Prompt: When you reach the line that contains "The image size", begin copying exactly and continue through the last line below. Do not copy pictures.

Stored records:
::::::
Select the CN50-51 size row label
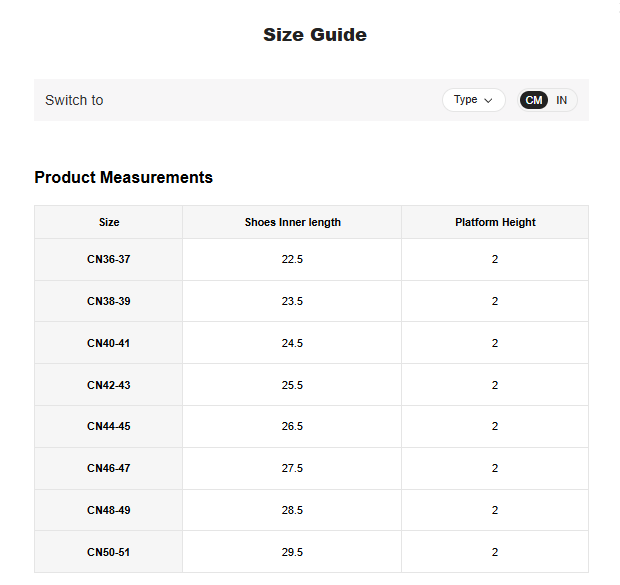620x585 pixels. click(109, 552)
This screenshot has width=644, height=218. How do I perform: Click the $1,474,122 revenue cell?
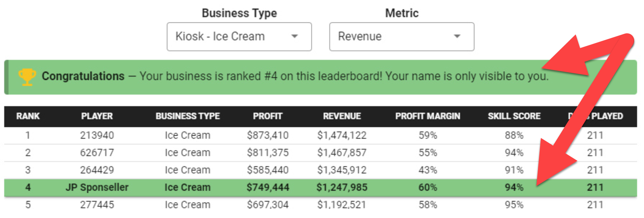click(342, 135)
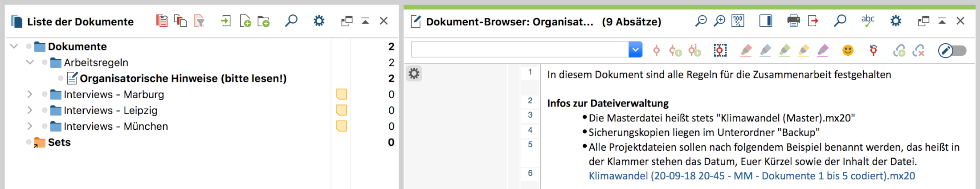Open search in Liste der Dokumente

tap(291, 21)
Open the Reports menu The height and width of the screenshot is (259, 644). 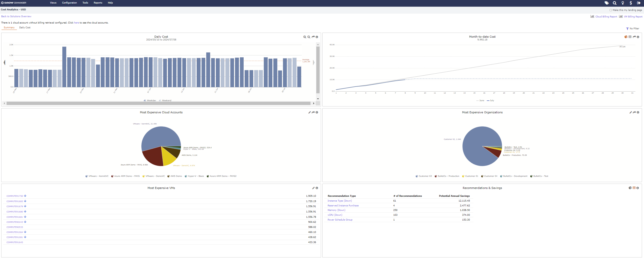click(x=98, y=3)
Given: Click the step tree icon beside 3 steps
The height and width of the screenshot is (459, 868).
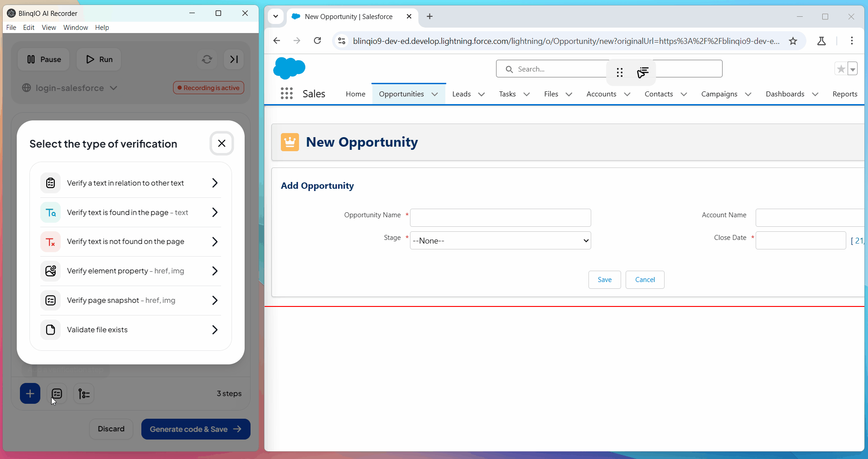Looking at the screenshot, I should (x=84, y=393).
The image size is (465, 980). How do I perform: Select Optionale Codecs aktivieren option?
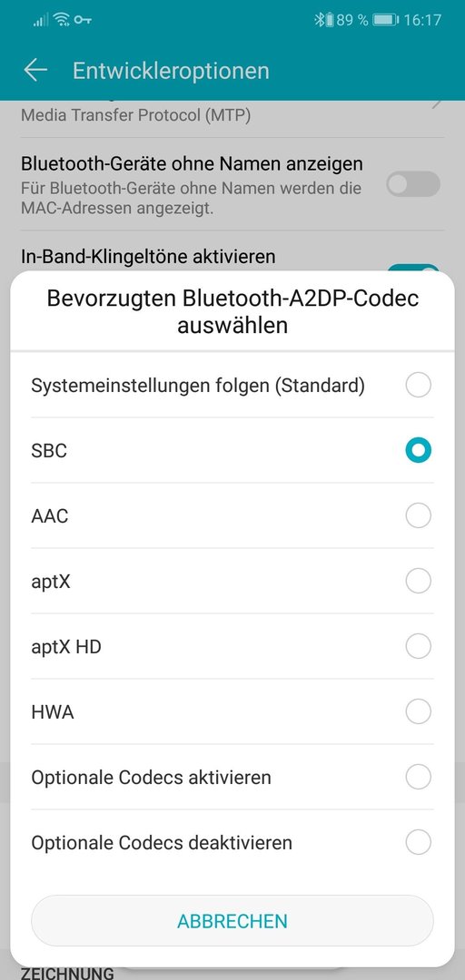click(x=233, y=778)
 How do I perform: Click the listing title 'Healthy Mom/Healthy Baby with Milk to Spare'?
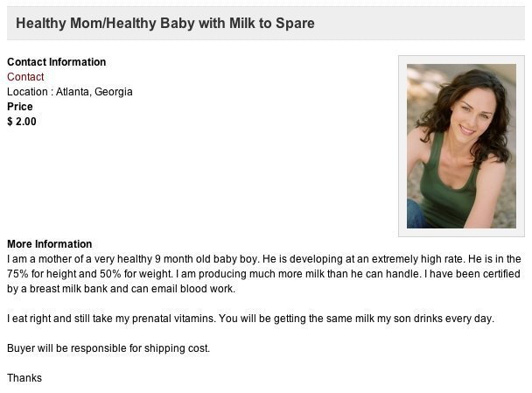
::::::
Answer below:
The image size is (465, 980). How do I perform: Select Optionale Codecs aktivieren option?
click(x=233, y=778)
 How do I perform: Click the listing title 'Healthy Mom/Healthy Baby with Milk to Spare'?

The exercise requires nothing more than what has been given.